Une équipe de chercheurs américano-japonaise a alors choisi d'intégrer les effets des autres planètes géantes de notre Système solaire (Jupiter, Saturne et Uranus) dans une nouvelle étude, afin d'identifier leurs éventuels impacts sur l'orbite de Pluton. Grâce à un modèle numérique simulant le futur de l'orbite de la planète naine sur plus de cinq milliards d'années et incluant huit combinaisons différentes de perturbations par les planètes géantes, les scientifiques sont parvenus à déterminer que les perturbations conjuguées générées par les trois planètes géantes -- Jupiter, Saturne et Uranus -- étaient nécessaires pour recréer l'oscillation vZLK de Pluton, l'arrangement des masses et des orbites des planètes géantes définissant une gamme étroite dans laquelle une telle oscillation serait possible.

Ainsi, l'inclinaison orbitale de Pluton aurait pris naissance au cours de cette dynamique migratoire

D'après les scientifiques, de tels résultats indiqueraient que les conditions orbitales des objets transneptuniens auraient été largement perturbées lors la période de migrations planétaires au début de l'histoire du Système solaire, permettant à une bonne partie d'entre eux -- dont Pluton -- d'être amenés à cet état d'oscillation vZLK. Ainsi, l'inclinaison orbitale de Pluton aurait pris naissance au cours de cette dynamique migratoire, mais les scientifiques ne parviennent pas à établir précisément les mécanismes à l'origine de telles particularités orbitales. 

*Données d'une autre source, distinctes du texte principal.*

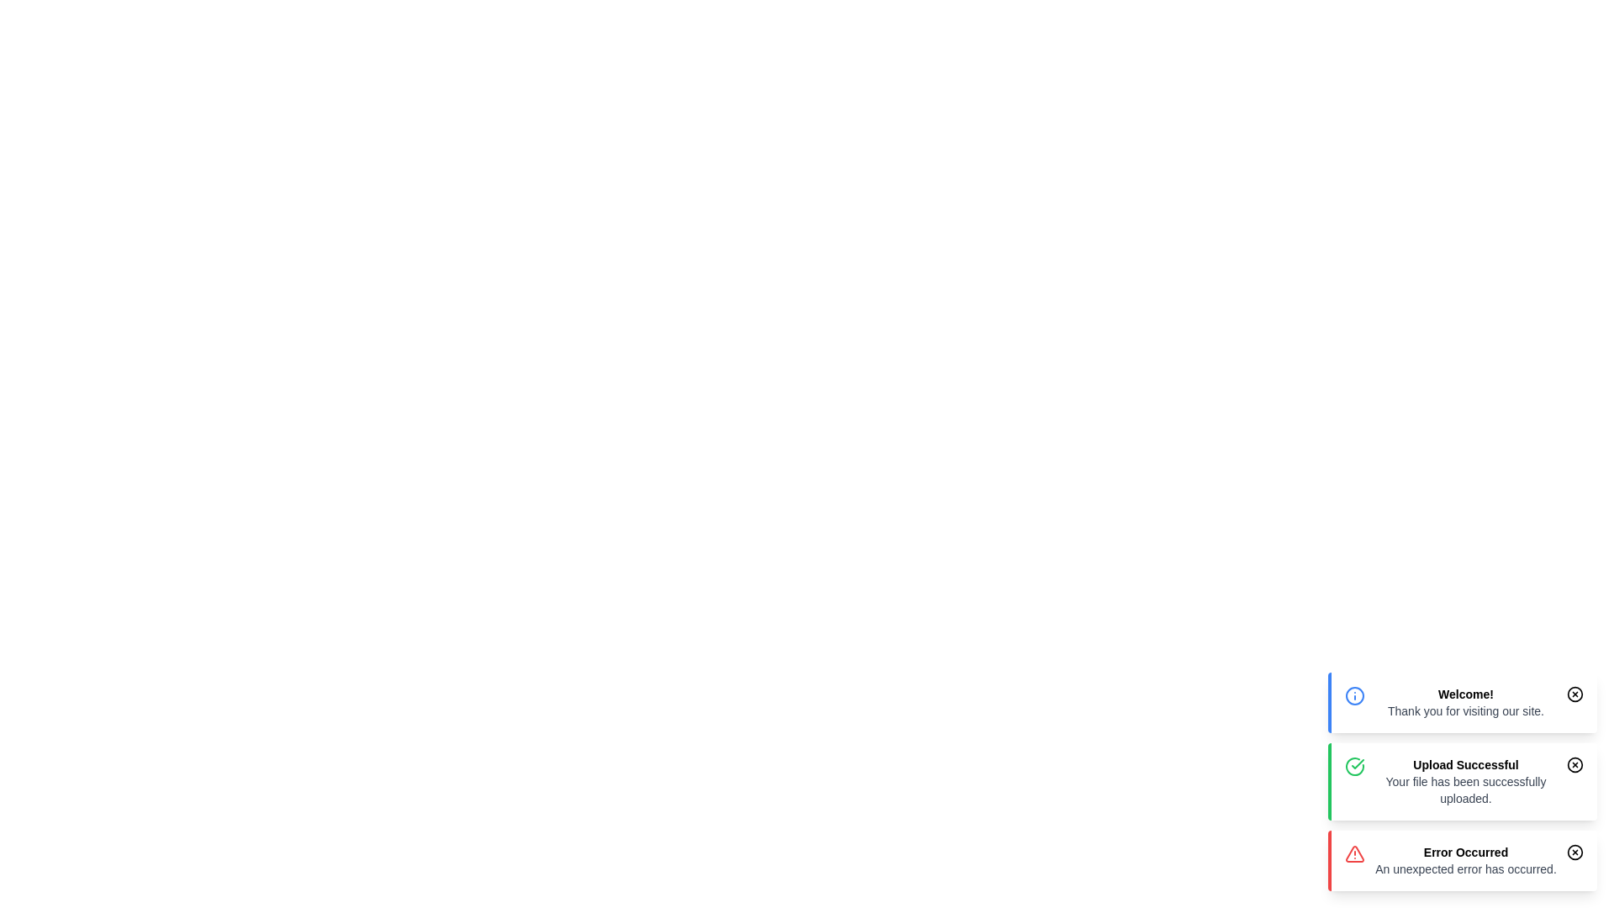  What do you see at coordinates (1464, 868) in the screenshot?
I see `the Text display that provides a description of the error event, located at the bottom of the 'Error Occurred' notification block, which is colored red with a warning icon` at bounding box center [1464, 868].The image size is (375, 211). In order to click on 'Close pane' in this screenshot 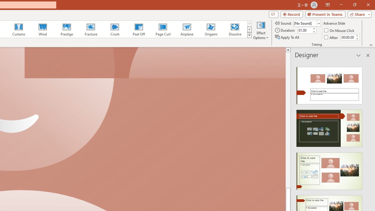, I will do `click(367, 55)`.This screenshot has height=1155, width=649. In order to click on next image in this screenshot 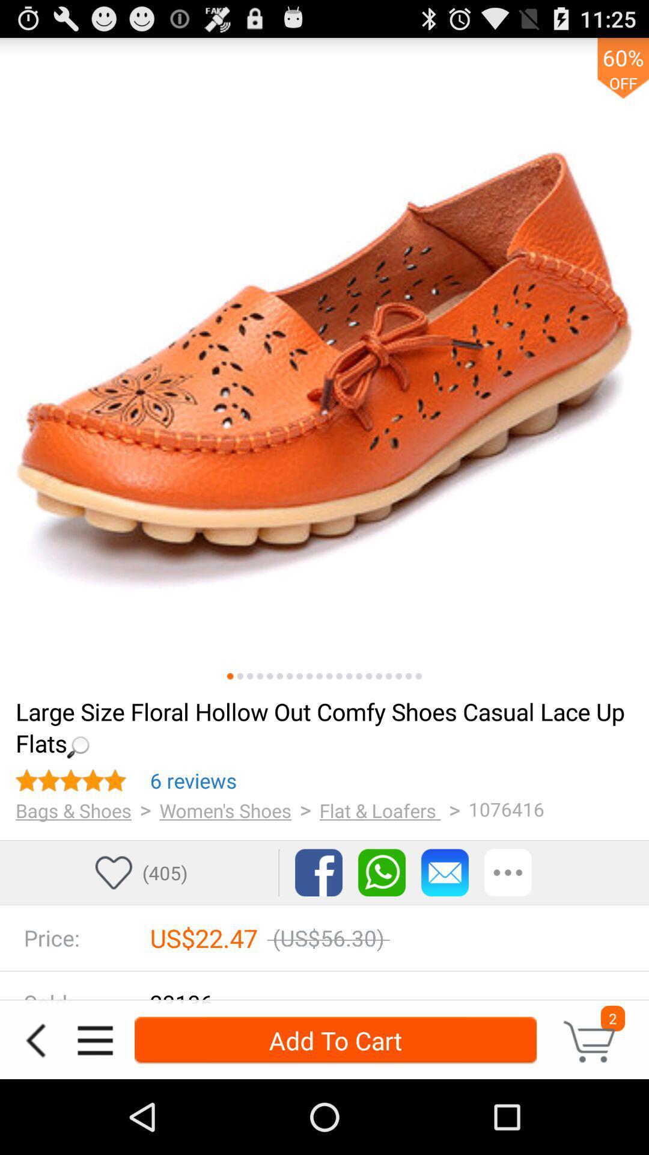, I will do `click(408, 676)`.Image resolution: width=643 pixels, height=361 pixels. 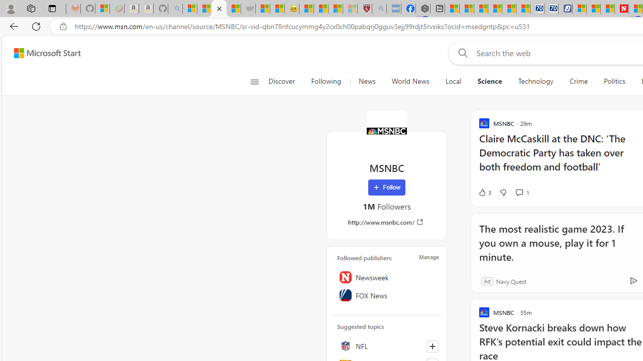 What do you see at coordinates (620, 9) in the screenshot?
I see `'Newsweek - News, Analysis, Politics, Business, Technology'` at bounding box center [620, 9].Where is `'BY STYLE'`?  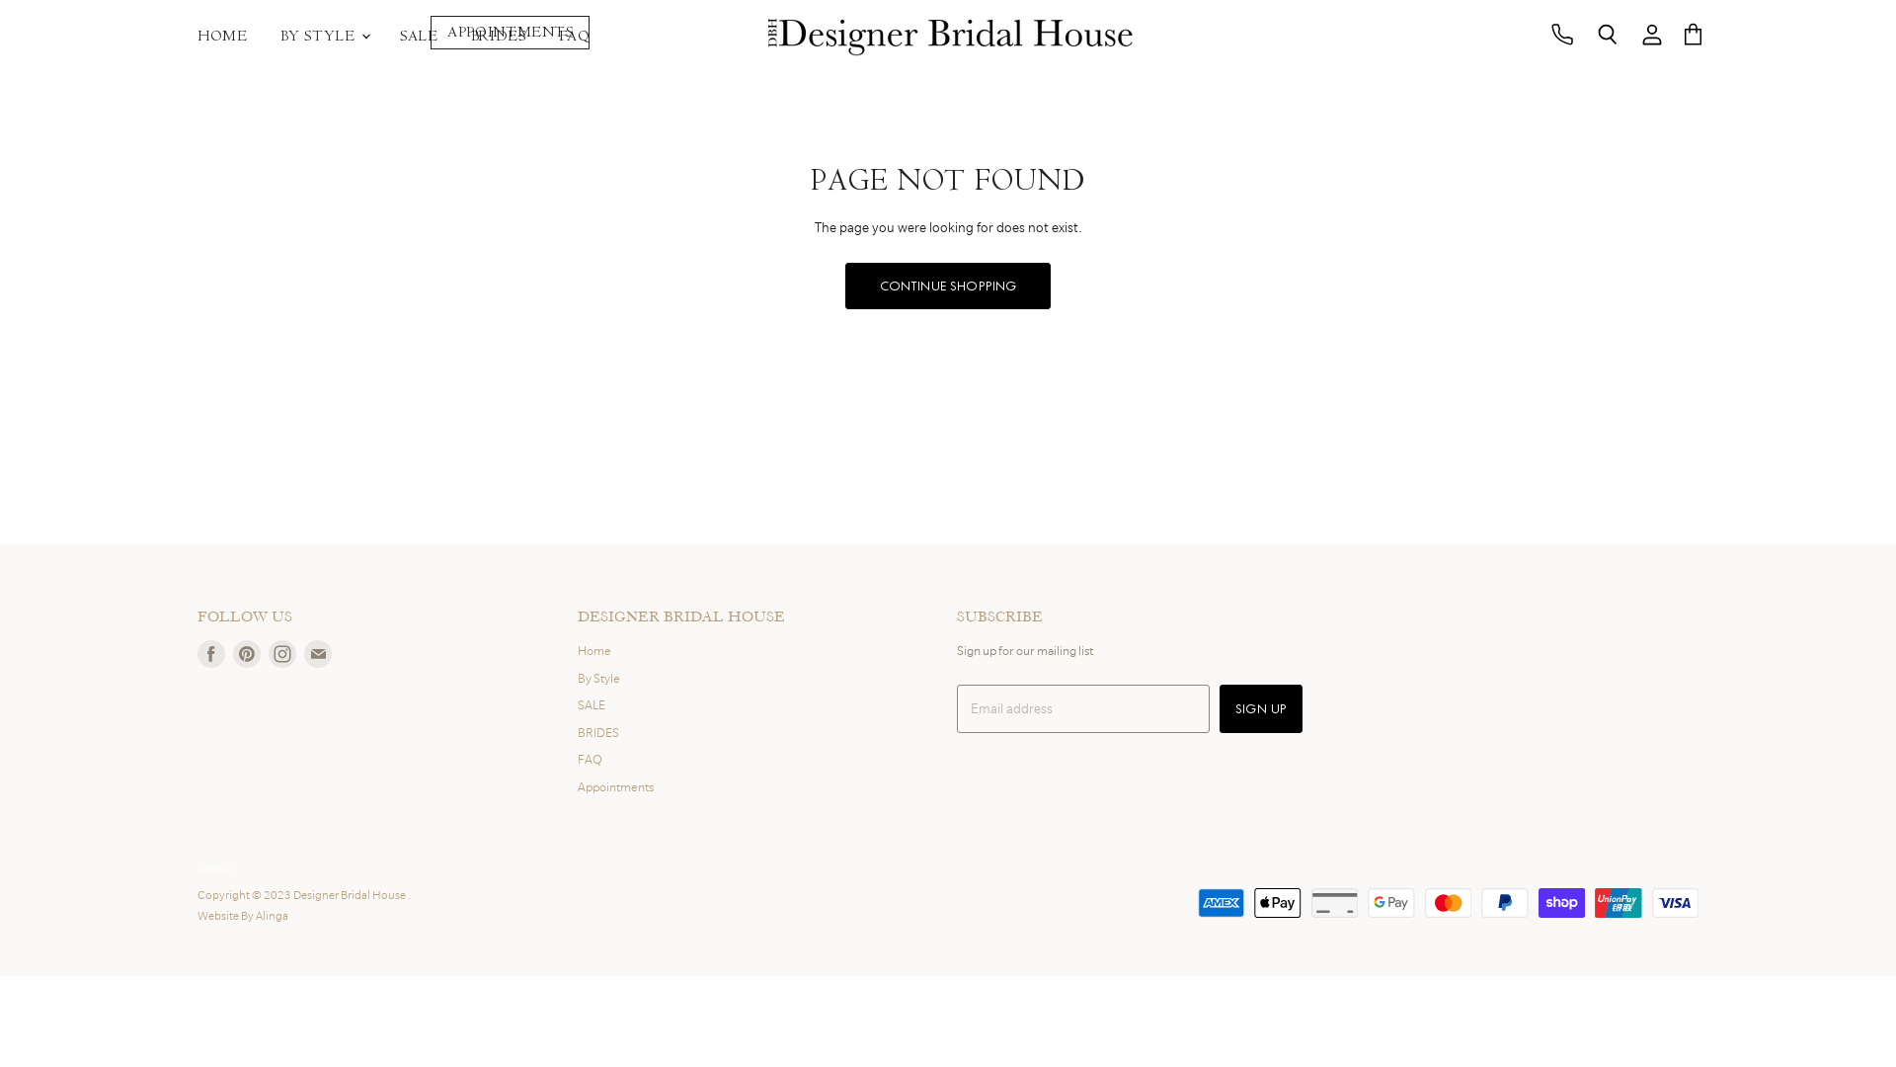 'BY STYLE' is located at coordinates (324, 36).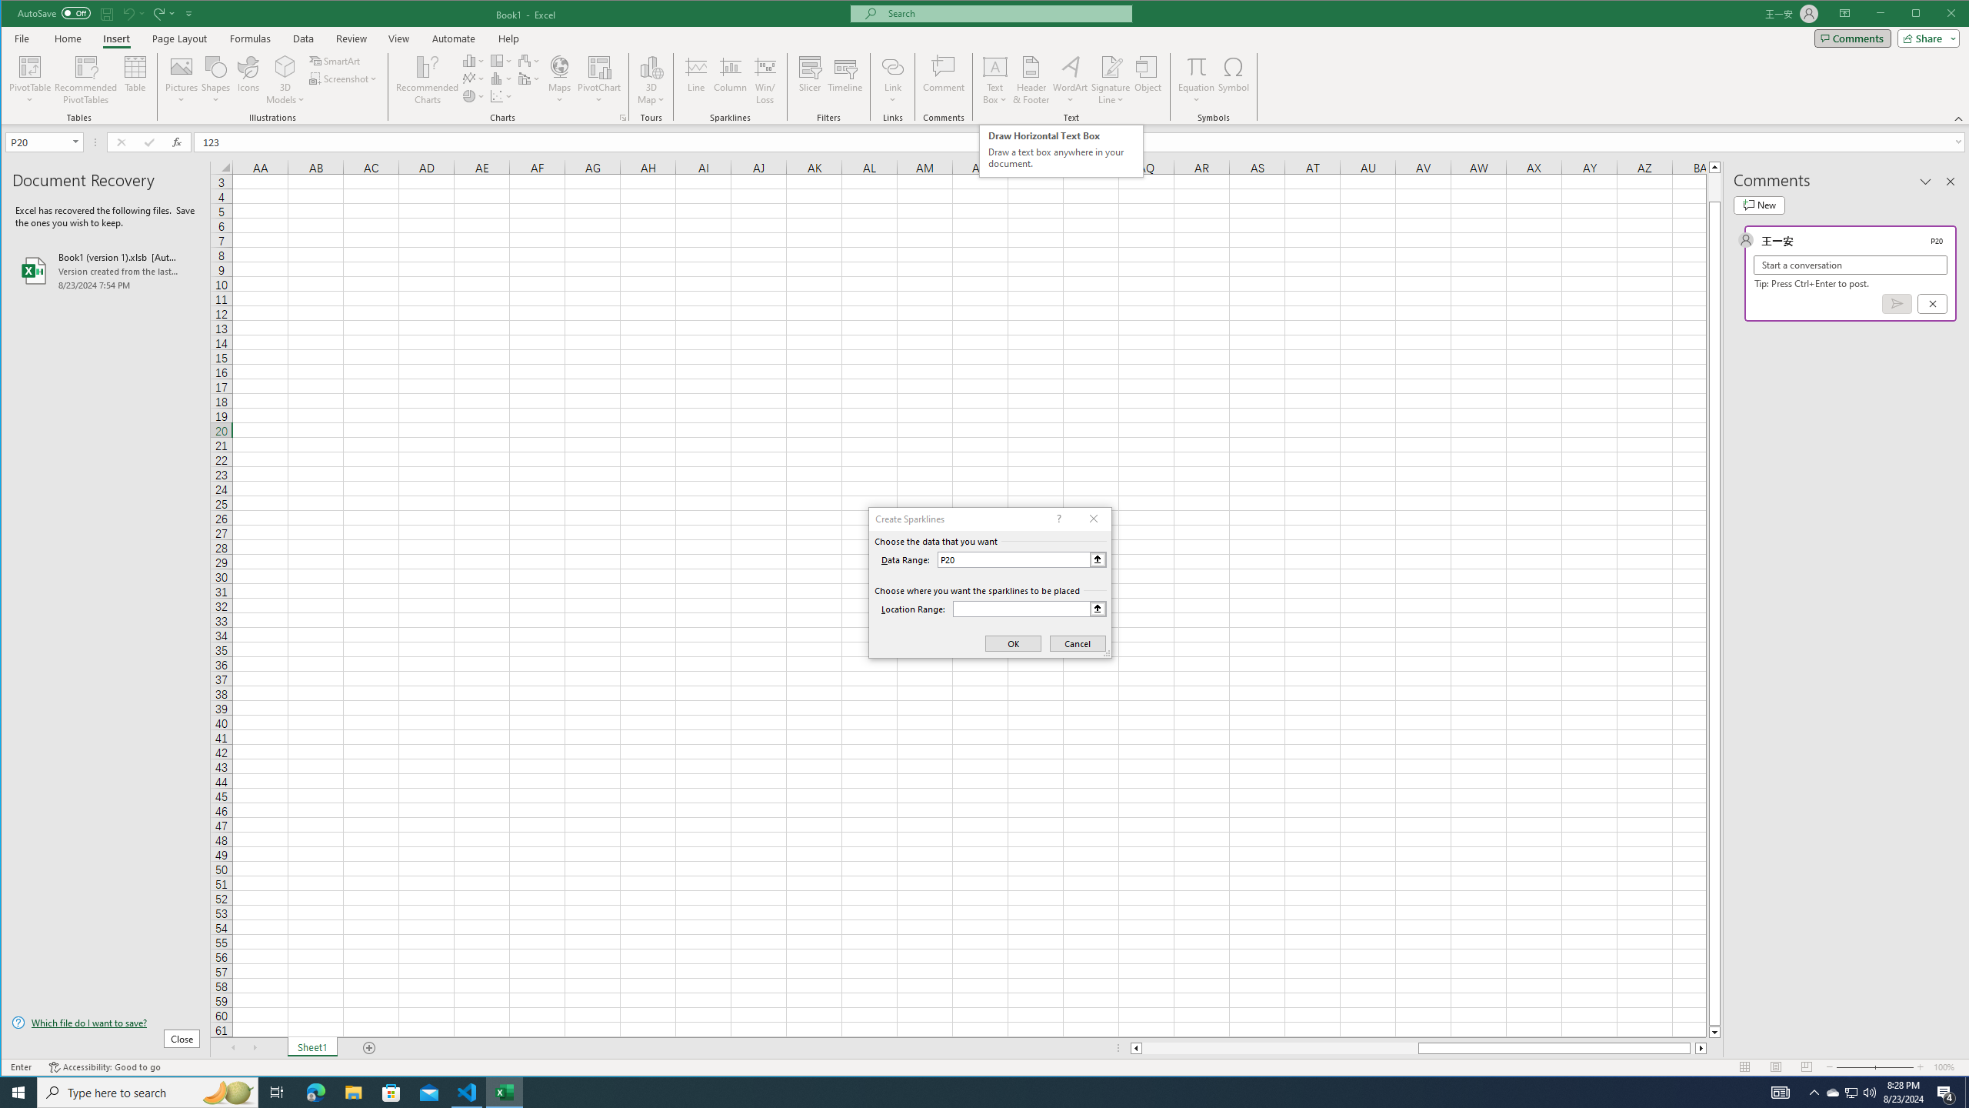 Image resolution: width=1969 pixels, height=1108 pixels. Describe the element at coordinates (473, 60) in the screenshot. I see `'Insert Column or Bar Chart'` at that location.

Cette découverte, montrant l'impact des orbites des planètes géantes sur les conditions orbitales des objets transneptuniens, pourrait motiver de plus amples études sur l'histoire migratoire des planètes géantes, et pourrait mener dans un futur proche à la découverte d'un nouveau mécanisme dynamique pouvant expliquer les origines de l'inclinaison orbitale de certains objets transneptuniens.